Omit all pictures and transcribe only the lines in the entries below that run from the line with "Webshop (482, 22)" through the line with "[region] (314, 377)".
════
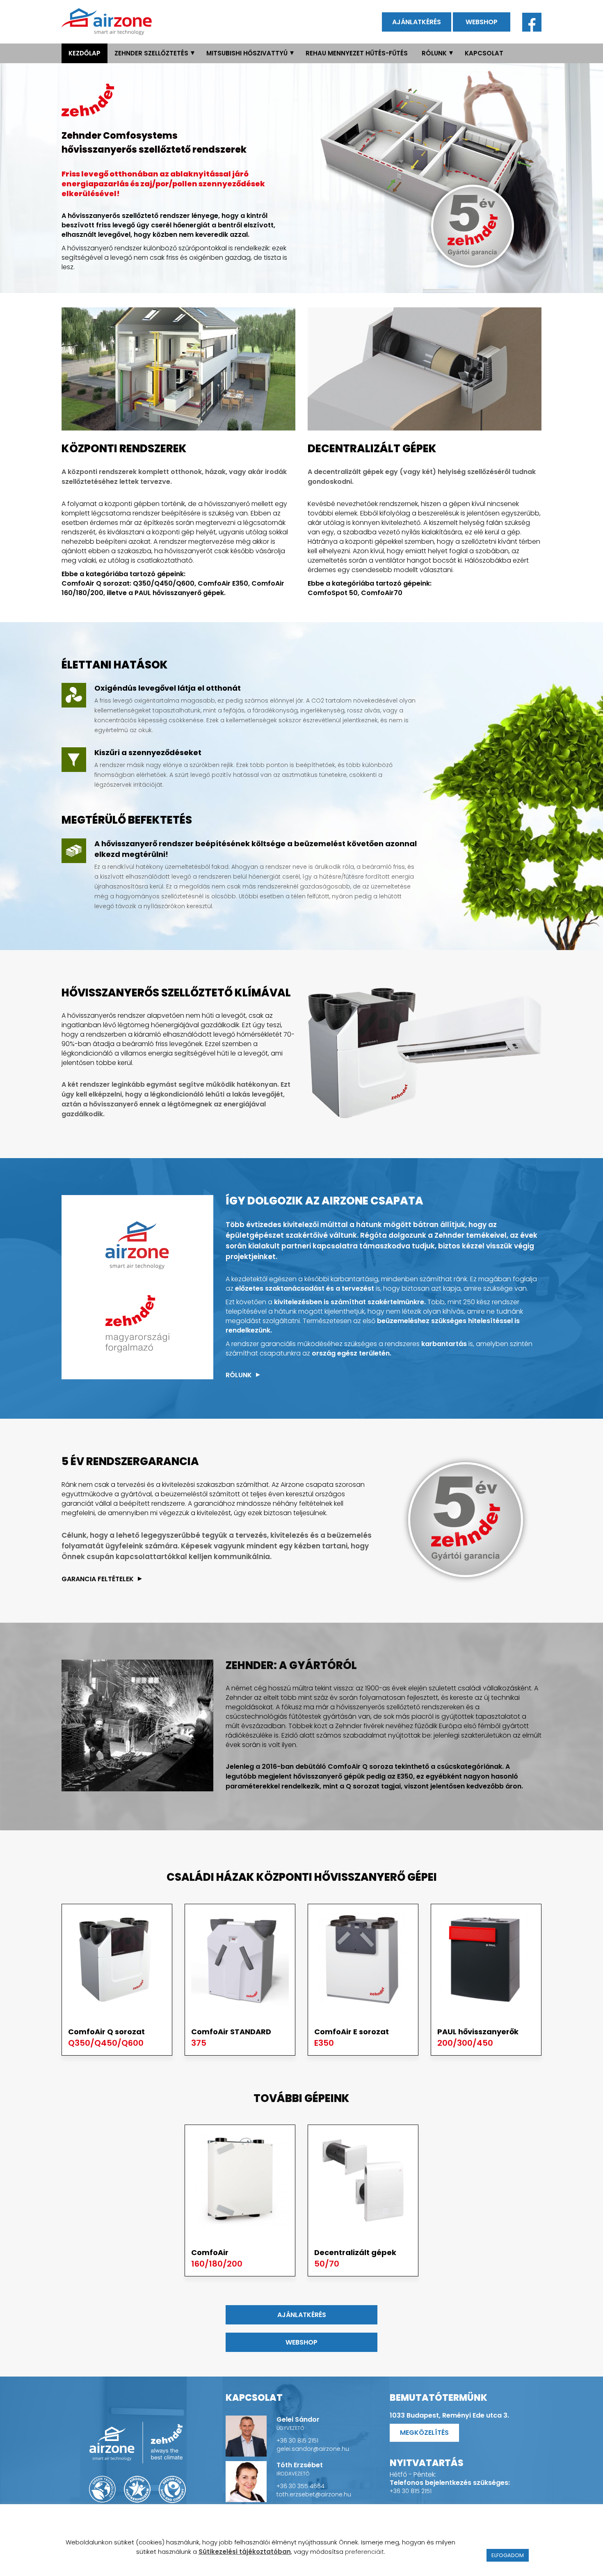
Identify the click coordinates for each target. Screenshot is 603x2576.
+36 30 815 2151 (297, 2440)
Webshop (482, 22)
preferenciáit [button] (364, 2551)
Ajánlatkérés (416, 22)
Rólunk (239, 1375)
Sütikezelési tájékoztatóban (245, 2551)
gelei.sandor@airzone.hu (312, 2449)
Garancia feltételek (98, 1579)
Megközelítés (424, 2432)
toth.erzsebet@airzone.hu (313, 2494)
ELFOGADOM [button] (507, 2555)
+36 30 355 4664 (300, 2486)
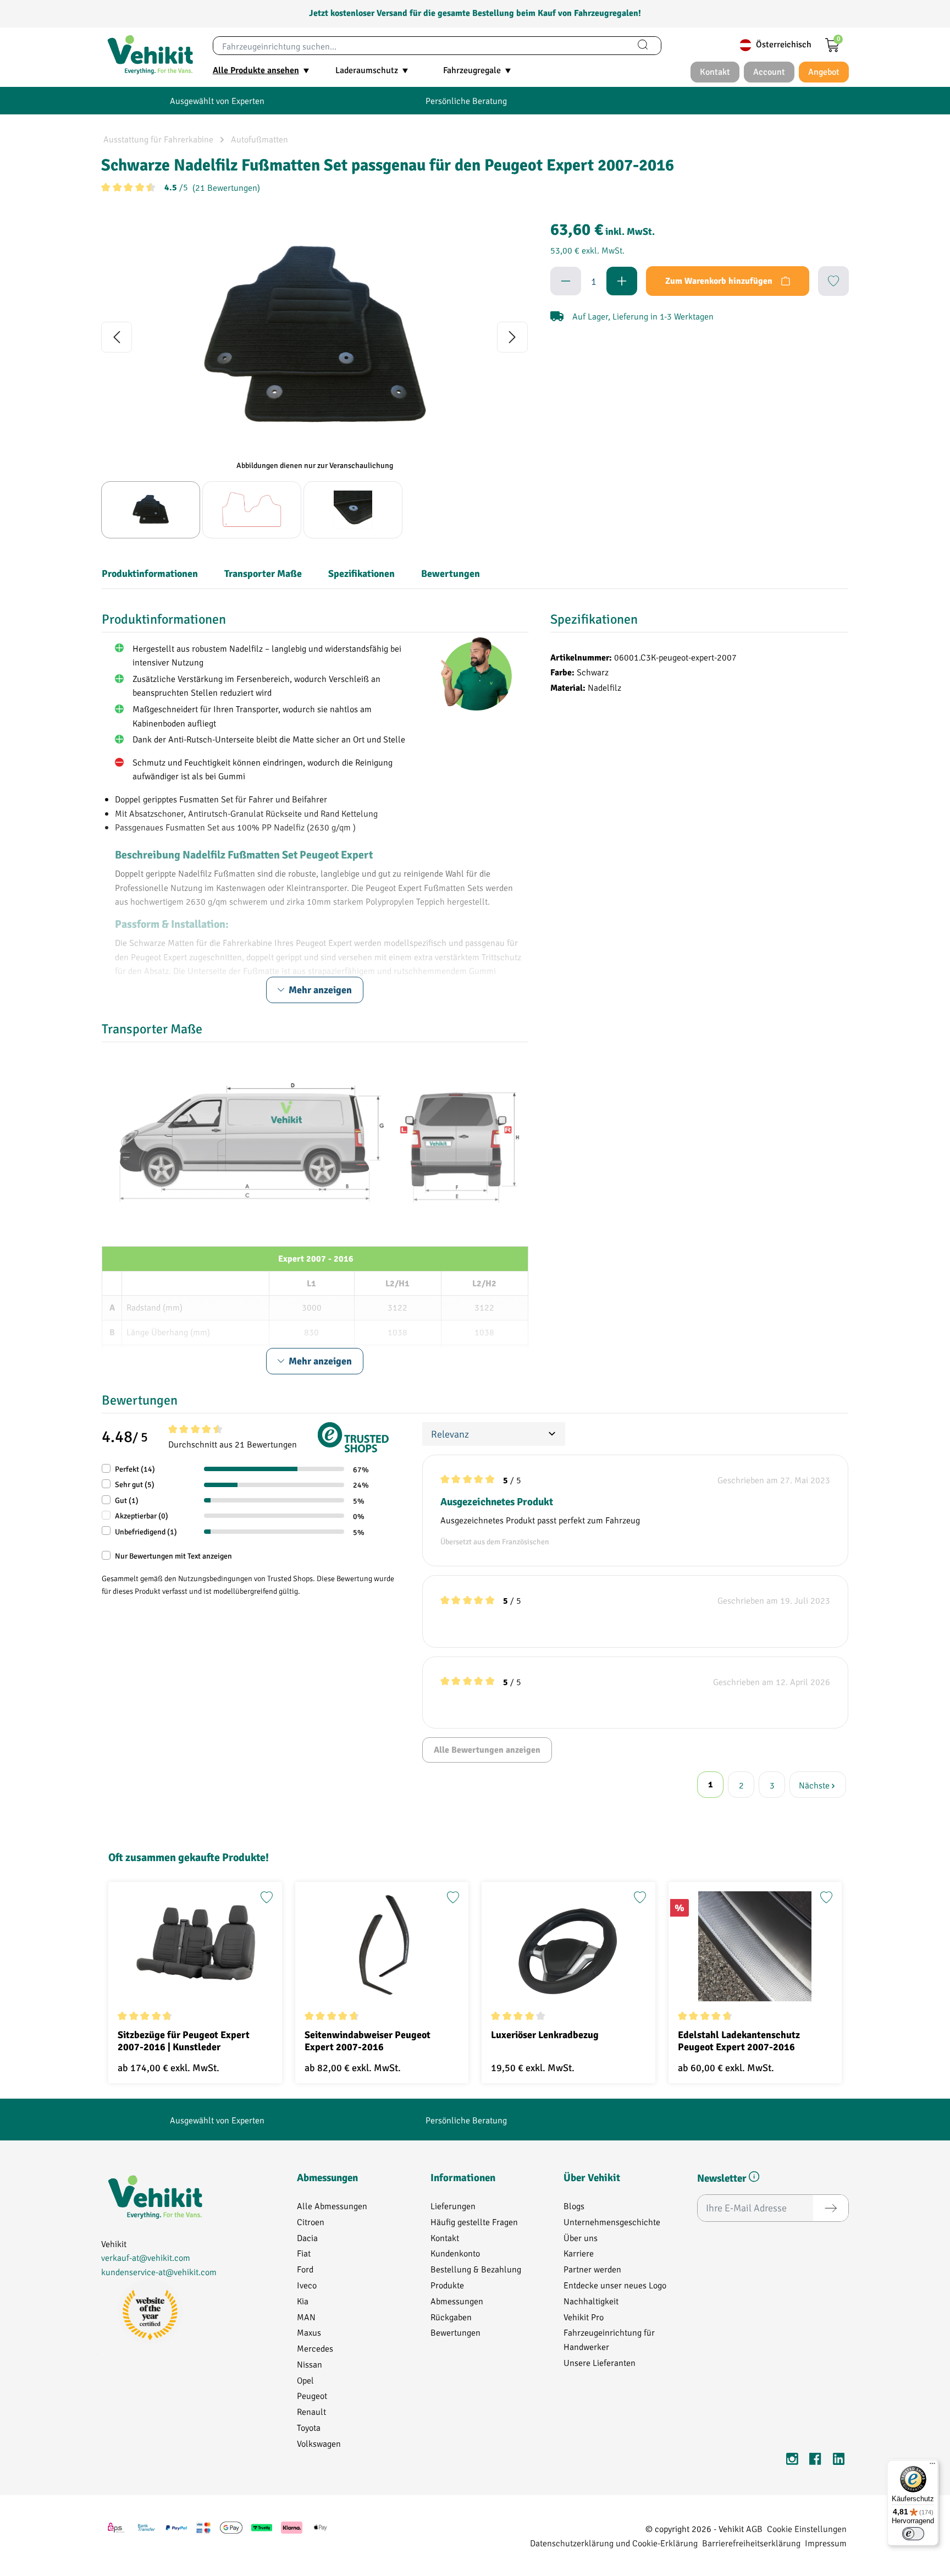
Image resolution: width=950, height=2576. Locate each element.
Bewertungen (455, 2332)
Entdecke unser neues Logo (615, 2285)
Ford (305, 2269)
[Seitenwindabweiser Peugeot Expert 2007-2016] (382, 1946)
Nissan (309, 2364)
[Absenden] (830, 2208)
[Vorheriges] (116, 337)
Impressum (826, 2543)
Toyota (309, 2427)
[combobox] (419, 45)
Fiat (304, 2253)
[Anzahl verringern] (565, 281)
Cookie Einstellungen (807, 2528)
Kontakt (444, 2237)
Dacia (307, 2237)
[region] (314, 377)
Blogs (574, 2205)
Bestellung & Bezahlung (475, 2269)
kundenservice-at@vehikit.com (159, 2271)
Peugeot (312, 2395)
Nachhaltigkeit (591, 2301)
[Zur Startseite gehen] (150, 54)
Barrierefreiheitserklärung (751, 2543)
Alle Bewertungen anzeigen (487, 1749)
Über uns (581, 2237)
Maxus (309, 2332)
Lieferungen (453, 2205)
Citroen (310, 2221)
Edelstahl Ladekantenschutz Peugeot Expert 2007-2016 (739, 2041)
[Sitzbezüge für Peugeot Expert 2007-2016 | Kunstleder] (195, 1946)
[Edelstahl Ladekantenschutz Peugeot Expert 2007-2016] (755, 1946)
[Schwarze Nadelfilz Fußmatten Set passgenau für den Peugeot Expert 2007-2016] (314, 337)
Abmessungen (456, 2301)
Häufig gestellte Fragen (474, 2221)
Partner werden (592, 2269)
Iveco (307, 2285)
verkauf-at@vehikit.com (145, 2257)
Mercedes (315, 2348)
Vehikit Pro (584, 2316)
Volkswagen (319, 2443)
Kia (302, 2301)
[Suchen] (643, 45)
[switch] (913, 2533)
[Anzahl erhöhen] (621, 281)
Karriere (579, 2253)
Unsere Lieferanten (600, 2362)
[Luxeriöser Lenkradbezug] (568, 1946)
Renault (311, 2411)
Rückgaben (451, 2316)
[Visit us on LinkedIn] (838, 2461)
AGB (754, 2528)
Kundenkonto (455, 2253)
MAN (306, 2316)
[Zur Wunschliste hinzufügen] (833, 281)
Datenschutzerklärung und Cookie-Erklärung (614, 2543)
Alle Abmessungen (332, 2205)
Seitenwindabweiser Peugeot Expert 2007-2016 (367, 2041)
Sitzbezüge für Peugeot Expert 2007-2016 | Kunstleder (184, 2041)
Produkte (447, 2285)
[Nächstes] (512, 337)
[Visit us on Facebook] (815, 2461)
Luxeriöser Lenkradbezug (545, 2035)
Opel (305, 2380)
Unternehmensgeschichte (612, 2221)
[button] (754, 2179)
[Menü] (932, 2466)
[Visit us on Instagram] (792, 2461)
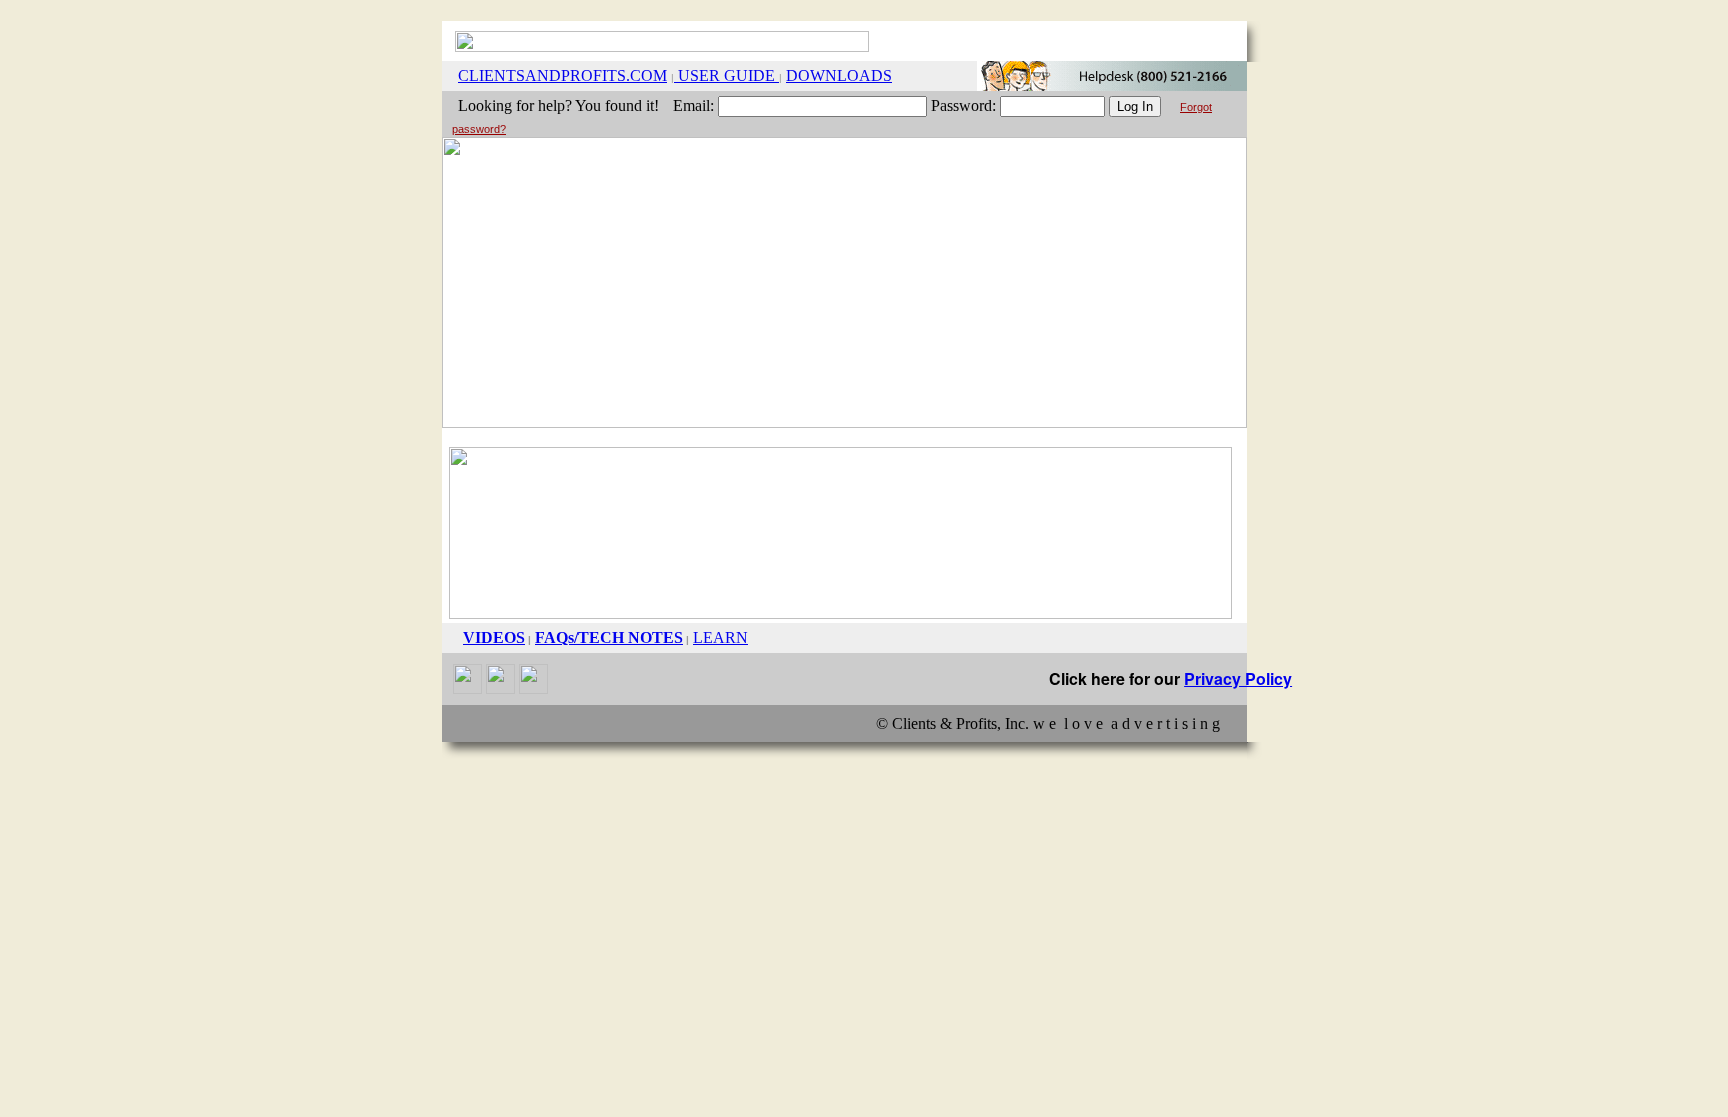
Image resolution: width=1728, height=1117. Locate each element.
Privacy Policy (1238, 678)
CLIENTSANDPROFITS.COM (562, 75)
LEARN (720, 637)
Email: (693, 105)
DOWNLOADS (839, 75)
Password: (963, 105)
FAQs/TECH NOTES (609, 637)
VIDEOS (494, 637)
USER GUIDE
════
§ **Answer to the problem**:
Webshop (482, 22)
preferenciáit [button] (364, 2551)
Ajánlatkérés (416, 22)
Rólunk (239, 1375)
Sütikezelési tájékoztatóban (245, 2551)
gelei.sandor@airzone.hu (312, 2449)
Garancia feltételek (98, 1579)
Megközelítés (424, 2432)
toth.erzsebet@airzone.hu (313, 2494)
ELFOGADOM [button] (507, 2555)
+36 30 355 4664 (300, 2486)
Image resolution: width=950, height=2576. Locate each element.
Bewertungen (455, 2332)
Entdecke unser neues Logo (615, 2285)
Ford (305, 2269)
[Seitenwindabweiser Peugeot Expert 2007-2016] (382, 1946)
Nissan (309, 2364)
[Absenden] (830, 2208)
[Vorheriges] (116, 337)
Impressum (826, 2543)
Toyota (309, 2427)
[combobox] (419, 45)
Fiat (304, 2253)
[Anzahl verringern] (565, 281)
Cookie Einstellungen (807, 2528)
Kontakt (444, 2237)
Dacia (307, 2237)
[region] (314, 377)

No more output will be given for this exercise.